A VIEW OF AMERICA THROUGH ITS GAMES

 

by Bruce Whitehill

 

(Swiss Museum of Games, 132 pages in English, French and German, 8.25″ square, over 110 color photos, $24)

 

Reviewed by Herb Levy

Don’t let the name fool you. Although no book on American games would be complete without some mention of it, this is NOT a book on Monopoly. It is something much more ambitious.

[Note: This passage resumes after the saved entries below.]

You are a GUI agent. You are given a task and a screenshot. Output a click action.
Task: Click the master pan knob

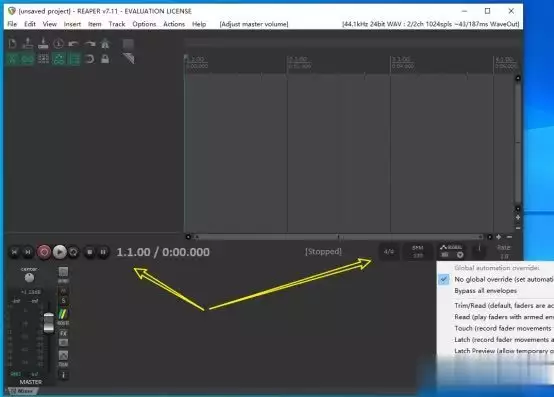(29, 278)
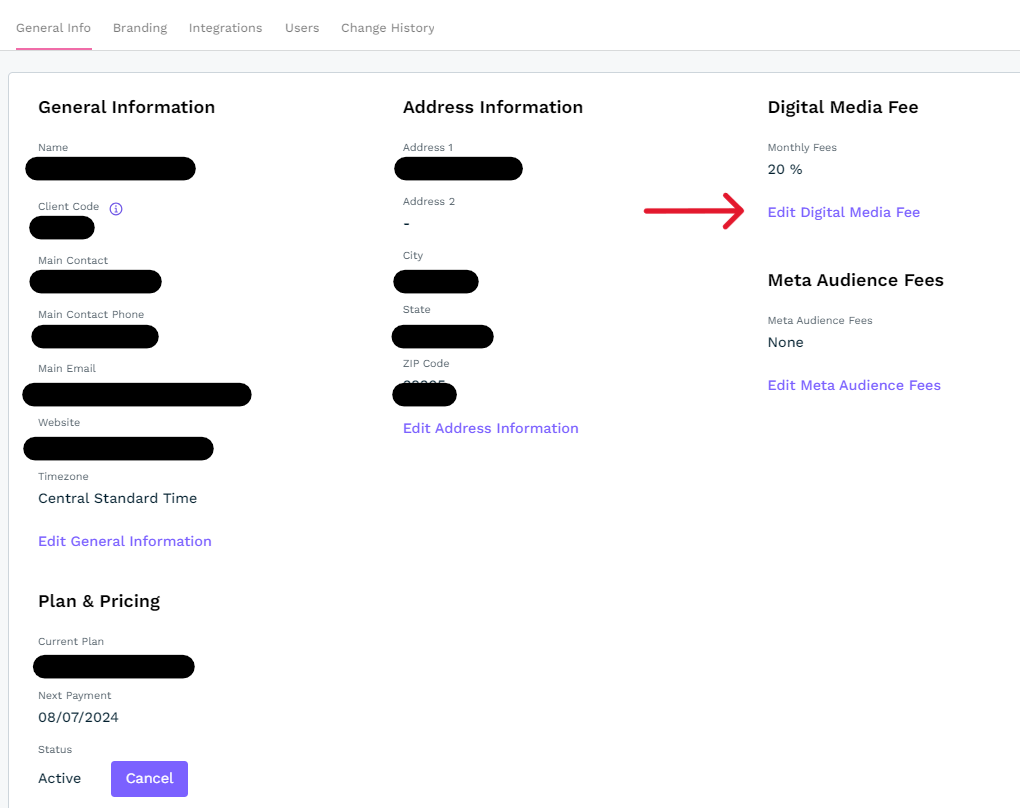This screenshot has width=1020, height=808.
Task: Click Edit Address Information link
Action: pos(490,428)
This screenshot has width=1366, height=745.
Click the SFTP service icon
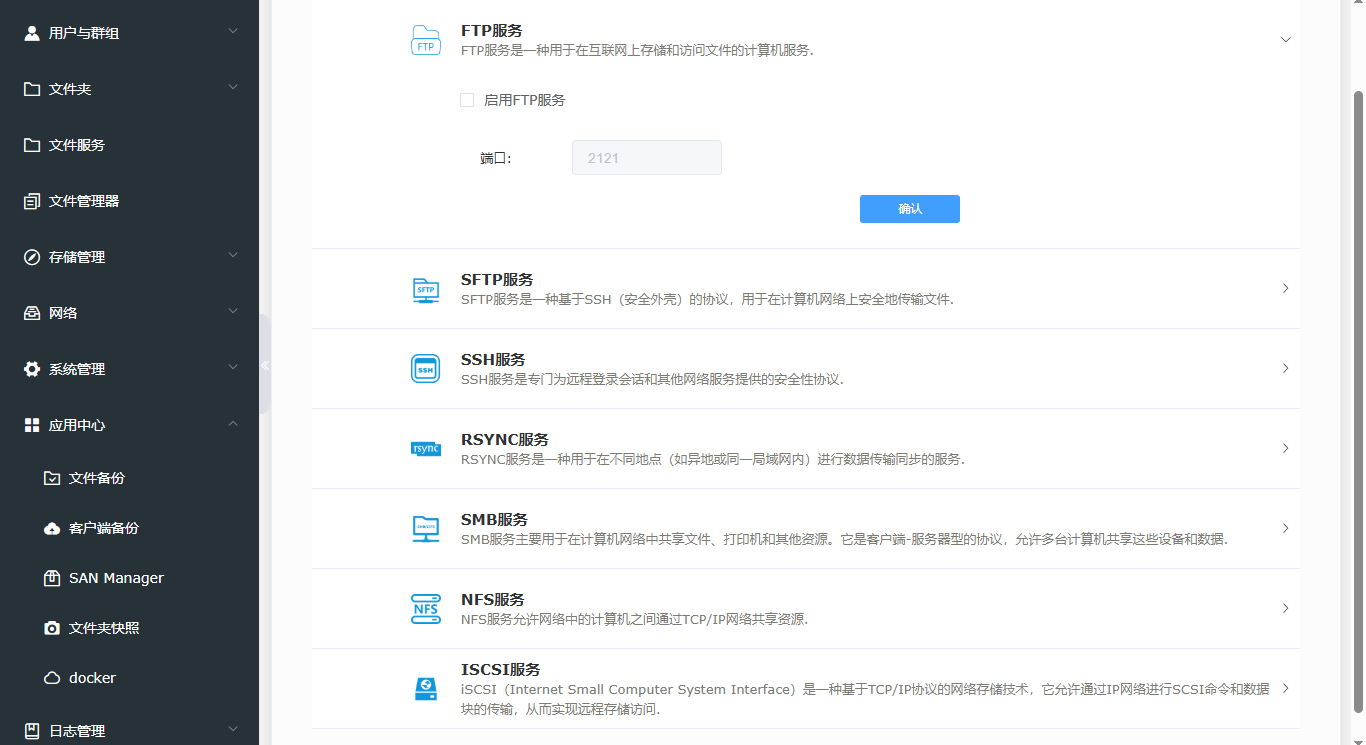(426, 288)
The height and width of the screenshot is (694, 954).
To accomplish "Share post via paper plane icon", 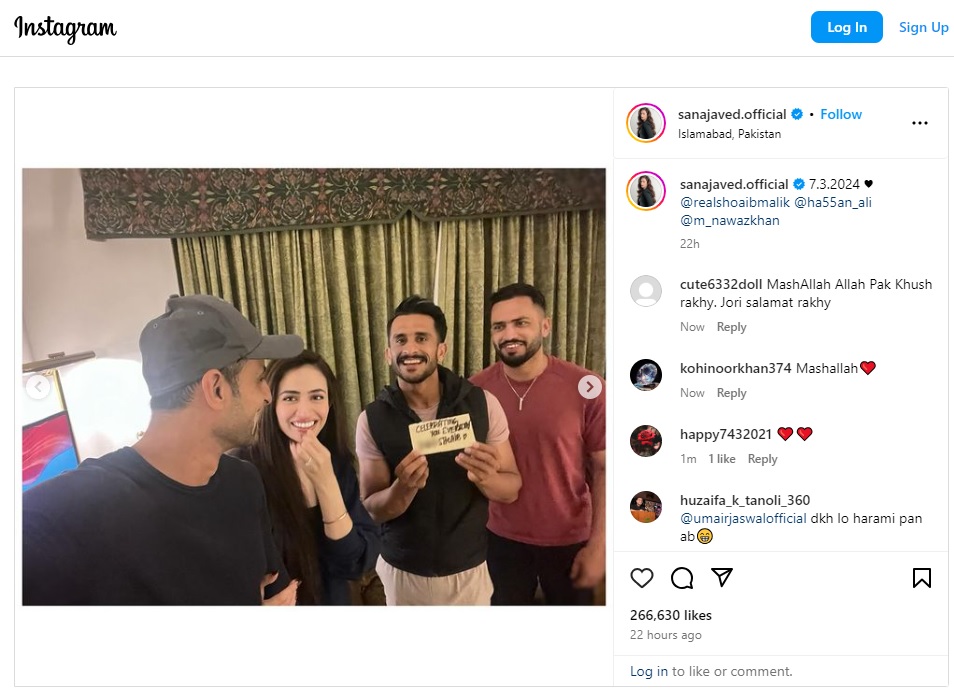I will [722, 577].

Originally conceived as a volume to complement an exhibition of American games shown at the Swiss Museum of Games running from September 2004 through February 2005, Bruce Whitehill’s Americanopoly presents a well-written overview of American games from the early 1800s to the present. The volume traces the growth of American game companies from their beginnings in the 1800s right through the turn of the 21st Century with the bulk of the book centering on the interrelationship between games and American life, particularly in the 19th and 20th centuries.americanopoly

Mr. Whitehill makes the case that the history of the United States can be seen through the games made and played there. Games reflect the issues of the day, the concerns of the people and the social mores of their times and the book is packed with full color photos (credited to Sebastien Pauchon) to illustrate the points. Among the many interesting facts showing the intersection of games and social behavior: many early games did NOT include dice since the use of dice was tantamount to “gambling” and gambling games were “tools of the devil”. Soldiers who fought in the Civil War often left dice behind before going into battle so that if killed, the dice would not be sent to their families along with their other personal effects.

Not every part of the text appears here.